### Exercise description
Change "dropdown" to "menu" throughout the lines, from the first line down to the line containing "pyautogui.click(x=184, y=96)", and give those lines back with everything else left as is.

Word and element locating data

··········

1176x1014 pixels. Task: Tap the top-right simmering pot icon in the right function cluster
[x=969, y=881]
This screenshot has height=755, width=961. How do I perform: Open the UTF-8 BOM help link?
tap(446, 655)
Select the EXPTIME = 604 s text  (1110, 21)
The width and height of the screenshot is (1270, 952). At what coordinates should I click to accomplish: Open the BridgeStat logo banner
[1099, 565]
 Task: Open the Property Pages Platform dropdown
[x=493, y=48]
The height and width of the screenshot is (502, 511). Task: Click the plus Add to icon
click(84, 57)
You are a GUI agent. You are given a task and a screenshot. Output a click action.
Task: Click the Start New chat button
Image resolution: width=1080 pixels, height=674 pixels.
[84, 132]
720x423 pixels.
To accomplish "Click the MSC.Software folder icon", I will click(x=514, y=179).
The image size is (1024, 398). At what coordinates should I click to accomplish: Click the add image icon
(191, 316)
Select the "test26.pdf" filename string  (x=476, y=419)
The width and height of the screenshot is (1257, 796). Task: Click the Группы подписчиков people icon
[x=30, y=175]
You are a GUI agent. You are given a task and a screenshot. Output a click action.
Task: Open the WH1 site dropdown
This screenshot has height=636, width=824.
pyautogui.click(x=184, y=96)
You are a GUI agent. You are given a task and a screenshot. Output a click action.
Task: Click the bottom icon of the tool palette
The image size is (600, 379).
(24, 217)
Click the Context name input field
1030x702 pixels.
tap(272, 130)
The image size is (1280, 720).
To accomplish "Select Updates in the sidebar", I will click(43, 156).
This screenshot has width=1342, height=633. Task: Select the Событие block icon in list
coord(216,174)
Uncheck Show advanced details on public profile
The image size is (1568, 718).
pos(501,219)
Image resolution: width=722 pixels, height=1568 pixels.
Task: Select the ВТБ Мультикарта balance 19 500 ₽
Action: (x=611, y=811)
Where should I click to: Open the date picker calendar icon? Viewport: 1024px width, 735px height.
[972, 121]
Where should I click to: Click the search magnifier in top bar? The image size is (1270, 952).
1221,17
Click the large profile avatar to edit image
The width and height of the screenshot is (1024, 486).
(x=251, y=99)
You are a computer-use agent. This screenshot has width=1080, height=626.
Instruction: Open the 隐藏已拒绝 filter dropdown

··········

### Answer to this task
1176x1014 pixels. Task: Tap the top-right simmering pot icon in the right function cluster
[x=969, y=881]
This screenshot has height=755, width=961. How do I perform: Open the UTF-8 BOM help link?
tap(446, 655)
Select the EXPTIME = 604 s text  (1110, 21)
The width and height of the screenshot is (1270, 952). At what coordinates should I click to accomplish: Open the BridgeStat logo banner
[1099, 565]
 Task: Open the Property Pages Platform menu
[x=493, y=48]
The height and width of the screenshot is (502, 511). Task: Click the plus Add to icon
click(84, 57)
You are a GUI agent. You are given a task and a screenshot. Output a click action.
Task: Click the Start New chat button
Image resolution: width=1080 pixels, height=674 pixels.
[84, 132]
720x423 pixels.
To accomplish "Click the MSC.Software folder icon", I will click(x=514, y=179).
The image size is (1024, 398). At what coordinates should I click to accomplish: Click the add image icon
(191, 316)
Select the "test26.pdf" filename string  (x=476, y=419)
The width and height of the screenshot is (1257, 796). Task: Click the Группы подписчиков people icon
[x=30, y=175]
You are a GUI agent. You are given a task and a screenshot. Output a click action.
Task: Open the WH1 site menu
This screenshot has height=636, width=824.
pyautogui.click(x=184, y=96)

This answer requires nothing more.